WHAT THE EXERCISE ASKS:
Return, word for word, the lines of the listing below from the one with "417x500 pixels." through the one with "Task: Select the 20180625 date label", and no other lines.
BEGIN
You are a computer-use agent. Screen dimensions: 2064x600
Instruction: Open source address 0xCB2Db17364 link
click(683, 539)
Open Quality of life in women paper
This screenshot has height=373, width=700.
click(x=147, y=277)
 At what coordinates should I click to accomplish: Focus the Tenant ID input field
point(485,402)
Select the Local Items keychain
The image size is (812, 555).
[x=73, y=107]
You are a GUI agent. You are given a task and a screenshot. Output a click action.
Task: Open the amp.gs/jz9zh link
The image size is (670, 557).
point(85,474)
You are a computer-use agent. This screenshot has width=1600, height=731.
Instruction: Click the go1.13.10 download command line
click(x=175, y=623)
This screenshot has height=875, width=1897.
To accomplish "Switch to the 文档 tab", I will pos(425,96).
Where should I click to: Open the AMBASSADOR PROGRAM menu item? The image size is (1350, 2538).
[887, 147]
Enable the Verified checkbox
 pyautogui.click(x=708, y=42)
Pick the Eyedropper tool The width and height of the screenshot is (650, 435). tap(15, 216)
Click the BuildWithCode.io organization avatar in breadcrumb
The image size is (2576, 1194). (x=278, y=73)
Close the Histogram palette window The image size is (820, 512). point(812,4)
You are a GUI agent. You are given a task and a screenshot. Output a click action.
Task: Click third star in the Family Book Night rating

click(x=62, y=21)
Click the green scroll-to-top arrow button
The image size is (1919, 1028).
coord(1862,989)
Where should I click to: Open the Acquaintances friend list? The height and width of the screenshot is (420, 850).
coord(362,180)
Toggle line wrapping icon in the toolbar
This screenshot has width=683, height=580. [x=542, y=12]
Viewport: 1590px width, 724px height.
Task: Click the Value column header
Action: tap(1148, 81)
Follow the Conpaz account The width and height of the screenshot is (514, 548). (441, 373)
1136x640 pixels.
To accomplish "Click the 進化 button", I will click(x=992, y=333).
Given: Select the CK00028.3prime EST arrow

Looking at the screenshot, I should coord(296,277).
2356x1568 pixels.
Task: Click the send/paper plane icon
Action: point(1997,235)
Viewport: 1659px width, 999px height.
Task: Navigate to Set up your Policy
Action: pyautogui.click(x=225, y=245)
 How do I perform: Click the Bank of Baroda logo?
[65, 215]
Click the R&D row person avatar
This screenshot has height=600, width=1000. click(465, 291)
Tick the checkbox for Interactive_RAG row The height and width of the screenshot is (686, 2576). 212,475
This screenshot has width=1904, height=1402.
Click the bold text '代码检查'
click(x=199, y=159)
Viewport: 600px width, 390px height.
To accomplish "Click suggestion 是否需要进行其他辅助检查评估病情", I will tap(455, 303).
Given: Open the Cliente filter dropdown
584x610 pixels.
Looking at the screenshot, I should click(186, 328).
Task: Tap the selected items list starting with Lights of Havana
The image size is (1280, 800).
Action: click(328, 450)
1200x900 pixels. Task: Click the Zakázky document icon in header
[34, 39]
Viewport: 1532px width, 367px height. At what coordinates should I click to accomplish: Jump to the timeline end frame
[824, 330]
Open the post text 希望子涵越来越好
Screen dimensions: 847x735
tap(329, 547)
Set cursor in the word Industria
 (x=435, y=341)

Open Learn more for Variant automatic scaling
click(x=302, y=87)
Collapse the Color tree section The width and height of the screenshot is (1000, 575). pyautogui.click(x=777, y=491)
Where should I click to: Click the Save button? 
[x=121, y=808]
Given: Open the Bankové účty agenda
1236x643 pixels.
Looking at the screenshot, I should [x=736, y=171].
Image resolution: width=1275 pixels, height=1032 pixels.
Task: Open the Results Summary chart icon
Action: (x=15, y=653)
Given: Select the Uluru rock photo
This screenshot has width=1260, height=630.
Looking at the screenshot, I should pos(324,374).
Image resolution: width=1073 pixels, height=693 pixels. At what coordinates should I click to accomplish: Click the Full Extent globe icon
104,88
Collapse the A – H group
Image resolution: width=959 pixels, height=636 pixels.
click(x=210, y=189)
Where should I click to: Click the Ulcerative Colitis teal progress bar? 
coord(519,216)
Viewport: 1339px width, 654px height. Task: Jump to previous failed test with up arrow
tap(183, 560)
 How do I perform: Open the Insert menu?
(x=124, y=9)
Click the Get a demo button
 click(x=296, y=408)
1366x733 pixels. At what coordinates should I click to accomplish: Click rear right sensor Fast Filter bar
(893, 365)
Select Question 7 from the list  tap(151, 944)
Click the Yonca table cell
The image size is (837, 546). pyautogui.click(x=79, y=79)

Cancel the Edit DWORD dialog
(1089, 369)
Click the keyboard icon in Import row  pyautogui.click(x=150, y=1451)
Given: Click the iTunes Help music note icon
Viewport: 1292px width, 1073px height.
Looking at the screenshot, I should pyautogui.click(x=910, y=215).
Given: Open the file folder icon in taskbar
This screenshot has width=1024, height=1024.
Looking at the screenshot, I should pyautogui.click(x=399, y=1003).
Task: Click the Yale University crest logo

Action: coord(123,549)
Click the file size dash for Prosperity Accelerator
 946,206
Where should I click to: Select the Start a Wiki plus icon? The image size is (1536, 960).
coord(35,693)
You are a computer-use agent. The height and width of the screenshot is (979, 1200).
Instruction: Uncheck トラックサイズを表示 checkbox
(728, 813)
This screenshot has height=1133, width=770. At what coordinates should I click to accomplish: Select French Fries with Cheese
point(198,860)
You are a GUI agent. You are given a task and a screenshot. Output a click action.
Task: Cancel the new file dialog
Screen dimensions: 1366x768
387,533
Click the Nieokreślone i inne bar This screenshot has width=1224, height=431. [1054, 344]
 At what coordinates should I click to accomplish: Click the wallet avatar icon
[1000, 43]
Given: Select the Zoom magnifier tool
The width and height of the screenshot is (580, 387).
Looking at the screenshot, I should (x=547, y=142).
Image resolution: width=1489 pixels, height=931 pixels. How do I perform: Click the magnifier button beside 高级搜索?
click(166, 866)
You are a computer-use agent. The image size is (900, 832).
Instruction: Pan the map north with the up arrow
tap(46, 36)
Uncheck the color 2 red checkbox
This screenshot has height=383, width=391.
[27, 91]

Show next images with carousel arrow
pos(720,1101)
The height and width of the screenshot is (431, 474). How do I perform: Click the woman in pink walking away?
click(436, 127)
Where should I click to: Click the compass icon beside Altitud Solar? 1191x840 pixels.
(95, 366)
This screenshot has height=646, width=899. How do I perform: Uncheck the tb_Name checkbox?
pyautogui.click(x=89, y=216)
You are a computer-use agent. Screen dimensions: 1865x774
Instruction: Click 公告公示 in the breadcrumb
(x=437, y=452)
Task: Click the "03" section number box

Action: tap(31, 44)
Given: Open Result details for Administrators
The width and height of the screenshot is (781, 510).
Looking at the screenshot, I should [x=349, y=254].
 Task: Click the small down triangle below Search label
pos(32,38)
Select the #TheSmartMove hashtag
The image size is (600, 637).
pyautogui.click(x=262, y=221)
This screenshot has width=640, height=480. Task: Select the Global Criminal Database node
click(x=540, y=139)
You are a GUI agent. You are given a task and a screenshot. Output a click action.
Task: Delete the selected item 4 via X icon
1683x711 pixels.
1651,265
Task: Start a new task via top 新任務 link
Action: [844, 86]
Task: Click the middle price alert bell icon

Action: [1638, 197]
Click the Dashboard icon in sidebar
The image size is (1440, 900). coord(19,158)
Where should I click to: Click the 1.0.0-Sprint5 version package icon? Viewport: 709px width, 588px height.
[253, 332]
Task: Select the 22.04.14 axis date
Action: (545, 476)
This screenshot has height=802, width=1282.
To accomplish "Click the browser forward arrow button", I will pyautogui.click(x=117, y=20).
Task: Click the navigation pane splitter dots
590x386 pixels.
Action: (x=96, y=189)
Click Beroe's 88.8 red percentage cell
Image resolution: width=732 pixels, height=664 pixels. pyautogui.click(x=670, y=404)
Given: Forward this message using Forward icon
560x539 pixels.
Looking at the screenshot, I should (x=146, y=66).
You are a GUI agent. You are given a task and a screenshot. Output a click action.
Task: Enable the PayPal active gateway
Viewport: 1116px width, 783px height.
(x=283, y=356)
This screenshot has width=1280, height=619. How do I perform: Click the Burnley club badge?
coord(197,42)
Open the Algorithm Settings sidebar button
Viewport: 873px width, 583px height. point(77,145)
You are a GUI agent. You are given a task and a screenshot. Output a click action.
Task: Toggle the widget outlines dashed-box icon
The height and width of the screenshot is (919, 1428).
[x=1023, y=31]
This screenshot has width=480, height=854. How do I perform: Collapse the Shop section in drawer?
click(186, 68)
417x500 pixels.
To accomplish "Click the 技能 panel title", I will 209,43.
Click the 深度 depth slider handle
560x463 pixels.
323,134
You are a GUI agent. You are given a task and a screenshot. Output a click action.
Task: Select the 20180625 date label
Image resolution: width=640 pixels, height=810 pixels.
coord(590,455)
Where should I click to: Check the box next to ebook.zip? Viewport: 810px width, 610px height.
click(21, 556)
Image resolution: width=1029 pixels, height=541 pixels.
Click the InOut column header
END
RESULT:
417x500 pixels.
To accomplish "Click the 技能 panel title", I will 209,43.
Click the 深度 depth slider handle
560x463 pixels.
323,134
You are a GUI agent. You are given a task and a screenshot. Output a click action.
Task: Select the 20180625 date label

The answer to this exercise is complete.